**Task objective**
From the records below, copy out exactly the lines from the one containing "Task: Open the hamburger menu icon" to the one containing "845x486 pixels.", both included. Add nothing else.

**Input**
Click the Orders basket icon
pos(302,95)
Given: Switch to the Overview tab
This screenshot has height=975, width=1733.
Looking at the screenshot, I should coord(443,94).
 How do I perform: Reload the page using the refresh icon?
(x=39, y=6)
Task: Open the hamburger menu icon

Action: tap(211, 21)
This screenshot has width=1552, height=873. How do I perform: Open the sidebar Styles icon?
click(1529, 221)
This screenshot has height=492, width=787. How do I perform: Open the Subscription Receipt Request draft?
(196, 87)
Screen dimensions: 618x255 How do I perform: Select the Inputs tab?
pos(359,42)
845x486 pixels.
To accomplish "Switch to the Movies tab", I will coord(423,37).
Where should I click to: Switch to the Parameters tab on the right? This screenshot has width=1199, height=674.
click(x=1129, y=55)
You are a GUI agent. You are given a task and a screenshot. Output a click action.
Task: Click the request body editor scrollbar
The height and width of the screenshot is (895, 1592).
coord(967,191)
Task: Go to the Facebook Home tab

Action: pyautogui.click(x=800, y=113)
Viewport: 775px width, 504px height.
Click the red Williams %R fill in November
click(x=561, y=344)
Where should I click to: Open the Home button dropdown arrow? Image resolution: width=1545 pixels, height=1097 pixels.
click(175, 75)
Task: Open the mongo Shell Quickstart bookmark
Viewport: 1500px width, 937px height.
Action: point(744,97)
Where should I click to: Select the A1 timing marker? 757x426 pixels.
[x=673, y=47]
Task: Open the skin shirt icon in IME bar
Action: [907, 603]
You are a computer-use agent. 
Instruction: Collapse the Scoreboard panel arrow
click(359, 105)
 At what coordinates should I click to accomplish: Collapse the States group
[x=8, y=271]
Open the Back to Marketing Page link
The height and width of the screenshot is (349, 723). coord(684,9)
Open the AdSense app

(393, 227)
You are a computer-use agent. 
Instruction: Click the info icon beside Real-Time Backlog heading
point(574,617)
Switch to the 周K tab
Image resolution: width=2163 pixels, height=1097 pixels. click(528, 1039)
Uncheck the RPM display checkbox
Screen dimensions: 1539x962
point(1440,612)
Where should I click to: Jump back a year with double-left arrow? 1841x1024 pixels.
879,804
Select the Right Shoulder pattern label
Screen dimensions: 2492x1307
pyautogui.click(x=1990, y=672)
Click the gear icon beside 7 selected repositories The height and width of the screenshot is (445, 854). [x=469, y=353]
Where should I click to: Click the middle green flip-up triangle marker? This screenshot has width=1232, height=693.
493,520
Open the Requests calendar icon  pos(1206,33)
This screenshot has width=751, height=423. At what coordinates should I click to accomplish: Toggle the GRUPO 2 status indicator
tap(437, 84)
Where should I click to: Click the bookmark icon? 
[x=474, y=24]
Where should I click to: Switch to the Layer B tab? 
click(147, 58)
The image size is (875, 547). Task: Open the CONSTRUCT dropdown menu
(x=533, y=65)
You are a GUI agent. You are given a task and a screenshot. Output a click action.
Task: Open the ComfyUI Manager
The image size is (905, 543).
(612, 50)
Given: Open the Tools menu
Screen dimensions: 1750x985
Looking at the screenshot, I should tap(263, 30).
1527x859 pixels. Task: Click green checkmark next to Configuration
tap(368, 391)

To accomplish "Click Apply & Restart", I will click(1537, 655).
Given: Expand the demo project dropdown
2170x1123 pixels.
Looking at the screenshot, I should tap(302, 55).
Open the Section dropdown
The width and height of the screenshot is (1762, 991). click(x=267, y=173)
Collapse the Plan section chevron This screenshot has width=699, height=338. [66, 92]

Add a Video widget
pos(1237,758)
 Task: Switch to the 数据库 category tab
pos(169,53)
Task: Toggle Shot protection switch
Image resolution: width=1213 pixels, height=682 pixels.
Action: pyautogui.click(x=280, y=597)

**Answer to this exercise**
Task: Open the hamburger menu icon

Action: tap(211, 21)
This screenshot has width=1552, height=873. How do I perform: Open the sidebar Styles icon?
click(1529, 221)
This screenshot has height=492, width=787. How do I perform: Open the Subscription Receipt Request draft?
(196, 87)
Screen dimensions: 618x255 How do I perform: Select the Inputs tab?
pos(359,42)
845x486 pixels.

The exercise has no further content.